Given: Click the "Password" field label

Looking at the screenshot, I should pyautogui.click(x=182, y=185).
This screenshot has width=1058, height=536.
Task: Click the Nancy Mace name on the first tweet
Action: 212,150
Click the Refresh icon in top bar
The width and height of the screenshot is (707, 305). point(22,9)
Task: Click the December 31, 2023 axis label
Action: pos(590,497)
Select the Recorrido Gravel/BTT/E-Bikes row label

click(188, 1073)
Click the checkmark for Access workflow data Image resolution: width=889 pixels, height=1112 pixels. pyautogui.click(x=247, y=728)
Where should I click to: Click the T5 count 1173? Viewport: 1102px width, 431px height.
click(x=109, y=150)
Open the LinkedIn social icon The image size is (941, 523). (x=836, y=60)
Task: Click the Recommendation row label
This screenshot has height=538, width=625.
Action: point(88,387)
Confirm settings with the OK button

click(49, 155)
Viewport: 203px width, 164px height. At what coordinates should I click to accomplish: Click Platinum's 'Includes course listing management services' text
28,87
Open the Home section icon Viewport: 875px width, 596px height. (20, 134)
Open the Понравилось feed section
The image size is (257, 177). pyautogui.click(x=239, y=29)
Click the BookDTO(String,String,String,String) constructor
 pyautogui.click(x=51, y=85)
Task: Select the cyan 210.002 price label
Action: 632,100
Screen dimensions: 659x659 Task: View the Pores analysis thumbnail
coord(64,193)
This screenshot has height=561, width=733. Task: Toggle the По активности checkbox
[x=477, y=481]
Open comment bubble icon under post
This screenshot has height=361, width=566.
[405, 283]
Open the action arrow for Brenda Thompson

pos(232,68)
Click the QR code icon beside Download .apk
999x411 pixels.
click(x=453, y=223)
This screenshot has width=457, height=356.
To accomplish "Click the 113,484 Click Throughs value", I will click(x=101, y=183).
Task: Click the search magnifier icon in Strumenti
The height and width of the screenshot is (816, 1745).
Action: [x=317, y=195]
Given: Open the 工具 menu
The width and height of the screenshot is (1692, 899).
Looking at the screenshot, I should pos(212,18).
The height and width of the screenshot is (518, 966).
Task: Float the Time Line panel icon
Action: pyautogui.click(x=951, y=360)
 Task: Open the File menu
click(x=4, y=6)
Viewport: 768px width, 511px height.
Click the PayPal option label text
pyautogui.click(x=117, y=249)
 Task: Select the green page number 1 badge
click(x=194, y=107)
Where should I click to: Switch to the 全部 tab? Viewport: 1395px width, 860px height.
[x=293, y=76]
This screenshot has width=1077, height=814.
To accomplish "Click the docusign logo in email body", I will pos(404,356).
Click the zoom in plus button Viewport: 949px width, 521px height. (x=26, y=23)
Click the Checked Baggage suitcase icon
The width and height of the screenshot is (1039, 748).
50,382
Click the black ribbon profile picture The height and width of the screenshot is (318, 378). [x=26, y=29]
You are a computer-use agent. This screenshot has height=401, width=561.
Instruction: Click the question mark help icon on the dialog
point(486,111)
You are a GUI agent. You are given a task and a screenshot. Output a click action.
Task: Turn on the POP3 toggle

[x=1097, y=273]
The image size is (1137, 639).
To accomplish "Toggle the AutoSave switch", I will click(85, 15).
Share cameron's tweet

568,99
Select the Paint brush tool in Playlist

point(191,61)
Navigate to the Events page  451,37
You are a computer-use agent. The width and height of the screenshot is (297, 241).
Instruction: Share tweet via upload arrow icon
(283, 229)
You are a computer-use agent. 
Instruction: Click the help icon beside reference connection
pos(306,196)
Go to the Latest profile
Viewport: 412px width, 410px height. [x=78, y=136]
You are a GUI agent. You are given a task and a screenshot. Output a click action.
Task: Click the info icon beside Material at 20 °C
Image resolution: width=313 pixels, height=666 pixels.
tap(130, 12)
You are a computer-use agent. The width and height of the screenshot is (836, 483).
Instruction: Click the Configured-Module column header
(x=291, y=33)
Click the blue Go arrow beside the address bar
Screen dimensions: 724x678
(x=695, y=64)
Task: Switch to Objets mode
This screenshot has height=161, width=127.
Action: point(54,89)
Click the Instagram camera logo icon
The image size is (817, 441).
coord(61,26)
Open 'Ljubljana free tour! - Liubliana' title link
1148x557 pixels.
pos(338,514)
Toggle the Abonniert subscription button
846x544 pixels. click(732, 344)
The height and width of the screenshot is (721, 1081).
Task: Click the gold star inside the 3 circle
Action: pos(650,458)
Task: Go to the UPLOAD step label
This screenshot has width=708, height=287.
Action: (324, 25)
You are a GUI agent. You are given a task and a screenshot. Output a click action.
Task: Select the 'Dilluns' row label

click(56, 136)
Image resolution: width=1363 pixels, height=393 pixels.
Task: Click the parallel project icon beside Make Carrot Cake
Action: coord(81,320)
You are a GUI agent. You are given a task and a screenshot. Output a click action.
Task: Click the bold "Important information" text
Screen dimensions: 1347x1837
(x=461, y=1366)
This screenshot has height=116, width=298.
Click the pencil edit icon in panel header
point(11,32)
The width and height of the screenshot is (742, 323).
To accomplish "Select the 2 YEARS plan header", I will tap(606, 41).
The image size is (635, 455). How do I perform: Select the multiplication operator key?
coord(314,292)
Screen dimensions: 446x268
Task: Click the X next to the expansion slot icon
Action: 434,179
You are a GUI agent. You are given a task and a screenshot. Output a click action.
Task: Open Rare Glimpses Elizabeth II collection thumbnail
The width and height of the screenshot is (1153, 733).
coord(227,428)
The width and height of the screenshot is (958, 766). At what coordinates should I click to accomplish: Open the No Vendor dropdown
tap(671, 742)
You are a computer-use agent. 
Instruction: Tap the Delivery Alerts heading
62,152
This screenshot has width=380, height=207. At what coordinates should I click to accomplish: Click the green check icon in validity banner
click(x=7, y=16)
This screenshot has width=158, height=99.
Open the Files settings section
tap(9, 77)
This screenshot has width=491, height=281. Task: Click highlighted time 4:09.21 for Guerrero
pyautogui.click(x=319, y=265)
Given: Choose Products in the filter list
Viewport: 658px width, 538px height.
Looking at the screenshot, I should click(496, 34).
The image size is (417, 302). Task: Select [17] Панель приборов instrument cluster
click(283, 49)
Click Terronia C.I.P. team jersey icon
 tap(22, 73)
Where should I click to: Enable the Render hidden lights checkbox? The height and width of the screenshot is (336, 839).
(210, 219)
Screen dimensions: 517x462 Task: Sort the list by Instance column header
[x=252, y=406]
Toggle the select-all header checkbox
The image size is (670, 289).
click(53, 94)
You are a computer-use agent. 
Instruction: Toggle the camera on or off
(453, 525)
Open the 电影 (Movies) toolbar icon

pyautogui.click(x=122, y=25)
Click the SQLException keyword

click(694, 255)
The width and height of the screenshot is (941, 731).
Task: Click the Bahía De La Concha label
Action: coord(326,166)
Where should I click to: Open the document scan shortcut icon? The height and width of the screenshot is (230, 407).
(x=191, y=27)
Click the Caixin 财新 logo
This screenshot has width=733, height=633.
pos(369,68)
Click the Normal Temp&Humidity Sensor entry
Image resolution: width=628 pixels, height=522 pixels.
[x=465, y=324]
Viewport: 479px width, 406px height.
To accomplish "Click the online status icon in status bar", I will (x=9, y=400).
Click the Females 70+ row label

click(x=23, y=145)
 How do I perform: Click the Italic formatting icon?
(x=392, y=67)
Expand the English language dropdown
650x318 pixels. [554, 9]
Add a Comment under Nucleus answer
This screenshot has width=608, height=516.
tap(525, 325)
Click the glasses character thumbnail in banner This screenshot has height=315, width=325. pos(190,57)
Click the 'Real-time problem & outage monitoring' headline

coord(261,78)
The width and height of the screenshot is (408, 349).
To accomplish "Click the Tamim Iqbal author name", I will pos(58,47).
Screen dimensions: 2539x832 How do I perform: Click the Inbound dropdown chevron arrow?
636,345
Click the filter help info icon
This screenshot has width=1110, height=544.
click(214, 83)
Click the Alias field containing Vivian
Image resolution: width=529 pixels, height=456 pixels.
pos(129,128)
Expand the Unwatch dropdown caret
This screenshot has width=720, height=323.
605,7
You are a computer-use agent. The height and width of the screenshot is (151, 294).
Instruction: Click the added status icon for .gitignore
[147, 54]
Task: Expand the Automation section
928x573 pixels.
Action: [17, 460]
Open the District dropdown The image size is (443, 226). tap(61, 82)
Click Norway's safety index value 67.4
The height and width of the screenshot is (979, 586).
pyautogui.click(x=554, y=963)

------

Description of the task ::
Retype the entries above exactly, but only from the line containing "The width and height of the screenshot is (1039, 748)." through the line containing "You are a computer-use agent. This", both included.

Solution for this problem ::
The width and height of the screenshot is (1039, 748).
50,382
Click the black ribbon profile picture The height and width of the screenshot is (318, 378). [x=26, y=29]
You are a computer-use agent. This screenshot has height=401, width=561.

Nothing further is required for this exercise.